# Best type of flooring for kidding area



## Agape Oaks (Oct 30, 2007)

Hi Y'all
I'm staying in my same house....for awhile anyways (oldest daughter is moving nearer so I don't wnat to move farther). I need to change some things around before I have 23 does freshen this spring (what was I thinking??!!). I have a nice sturdy shelter that was used for the steer we raised last year. I plan to run electricity to it & am considering pouring a concrete floor for ease of cleaning. Would that be better or is a dirt floor a better choice? A friend suggested rubber mats....any suggestions?

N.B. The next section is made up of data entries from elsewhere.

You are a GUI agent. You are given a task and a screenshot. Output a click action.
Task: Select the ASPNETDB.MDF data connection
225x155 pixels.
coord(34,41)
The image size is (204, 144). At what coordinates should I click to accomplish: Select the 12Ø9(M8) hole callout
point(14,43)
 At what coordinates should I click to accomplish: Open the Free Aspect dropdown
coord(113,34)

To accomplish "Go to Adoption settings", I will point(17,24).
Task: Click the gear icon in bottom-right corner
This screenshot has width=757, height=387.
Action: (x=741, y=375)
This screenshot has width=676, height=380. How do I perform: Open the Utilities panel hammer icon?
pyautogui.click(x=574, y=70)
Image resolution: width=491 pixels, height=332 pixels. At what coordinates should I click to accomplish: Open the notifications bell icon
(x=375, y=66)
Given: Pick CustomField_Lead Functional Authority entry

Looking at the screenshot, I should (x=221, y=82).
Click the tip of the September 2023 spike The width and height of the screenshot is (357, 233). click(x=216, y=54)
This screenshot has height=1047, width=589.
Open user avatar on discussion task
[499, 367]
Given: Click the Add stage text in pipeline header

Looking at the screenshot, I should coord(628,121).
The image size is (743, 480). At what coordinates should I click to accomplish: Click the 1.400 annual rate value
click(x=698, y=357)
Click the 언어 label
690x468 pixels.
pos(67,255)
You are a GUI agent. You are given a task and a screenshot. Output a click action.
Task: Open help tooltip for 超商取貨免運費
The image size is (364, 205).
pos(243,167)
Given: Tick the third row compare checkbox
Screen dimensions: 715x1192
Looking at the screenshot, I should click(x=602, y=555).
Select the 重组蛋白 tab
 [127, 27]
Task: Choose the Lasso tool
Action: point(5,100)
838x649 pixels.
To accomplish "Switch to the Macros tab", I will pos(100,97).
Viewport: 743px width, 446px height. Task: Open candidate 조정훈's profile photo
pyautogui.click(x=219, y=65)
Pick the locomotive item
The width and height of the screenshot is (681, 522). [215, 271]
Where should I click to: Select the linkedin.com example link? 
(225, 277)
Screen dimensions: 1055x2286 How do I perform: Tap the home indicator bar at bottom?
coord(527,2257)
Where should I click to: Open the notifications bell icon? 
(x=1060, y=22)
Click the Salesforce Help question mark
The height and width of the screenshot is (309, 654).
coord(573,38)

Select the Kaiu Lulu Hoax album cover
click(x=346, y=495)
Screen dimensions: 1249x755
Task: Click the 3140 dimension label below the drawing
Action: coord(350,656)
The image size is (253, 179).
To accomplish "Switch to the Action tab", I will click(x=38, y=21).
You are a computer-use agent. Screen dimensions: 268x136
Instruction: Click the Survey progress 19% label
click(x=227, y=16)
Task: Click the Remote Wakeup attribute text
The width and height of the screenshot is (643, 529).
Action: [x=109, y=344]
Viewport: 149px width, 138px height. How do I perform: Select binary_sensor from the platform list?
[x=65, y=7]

I also plan to pour concrete, build a car port type thing with hot water & electricity to milk in. The hoop house works nicely for milking by hand but with 23, I think I'll want to use my machine .


----------



## GallopingGoats (Oct 28, 2007)

I personally like a floor that drains. I have used rubber mats and it just holds all the pee right there. Dirt for me. I have a good thick layer of sand in my kid pen that seems to help keep it fairly dry but I put lots of straw down on top of the sand. My doe pen has a piece of wire fabric from my DH work. It is somewhat like landscaping cloth but much more durable. Lets the urine through but it makes it easier to get the straw out at cleaning time. DH wants to poor concrete but I don't want it. If I could start over I would dig a nice big pit and fill it with gravel. Here in the NW you have to have straw for the warmth. Shannon


----------



## Sondra (Oct 25, 2007)

I love the rubber matts from TSC and rice hulls makes for easy cleaning. and if need be can be taken out and cleaned really good. Tho they are heavy to move around much.


----------



## Guest (Dec 20, 2007)

Concrete can be a 2 edged sword.......it is a lot easier to keep clean, and gives you a level place to do your work on. The biggest drawback that I've seen is where folks keep their animals on the concrete full time. Concrete is really tough on bone joints, ect. , and I've seen dog kennels where all the dogs looked to have severe cases of arthritis.
I think for just a working area, or a temperary kidded area, or daily feeding area, that a concrete floor would be just fine.....I just wouldn't want them on it 24 hrs a day, and for more than just a few days at a time.


----------



## Josie (Oct 26, 2007)

Although I like the dirt floor as it's warmer then the concrete and as Whim pointed out easier on the joints, personally I have concrete floors on kidding and isolation pens. 

For me its just I can keep it so much cleaner and those are two areas I worry about the most. I can take the pens apart and powerwash everything down, bleach it, so on and so forth.

I do worry about the cold with early kidding and try to bed deeply, but since I'm alergic to straw I have to use as little as possible.


----------



## NubianSoaps.com (Oct 26, 2007)

Yeah I want concrete for my part of the barn and all the alleyways but not the goats part. Good sand, then cover it with whatever is local, is cheap and you will clean out. If you are of the wheelbarrow set than don't use heavy hay, use shavings etc...if you are of the bobcat set, than it makes little difference what you use, just scrape it out.

Ric is clean, he has a spotless barn and you should see how much work keeping cement clean really is, no thank you.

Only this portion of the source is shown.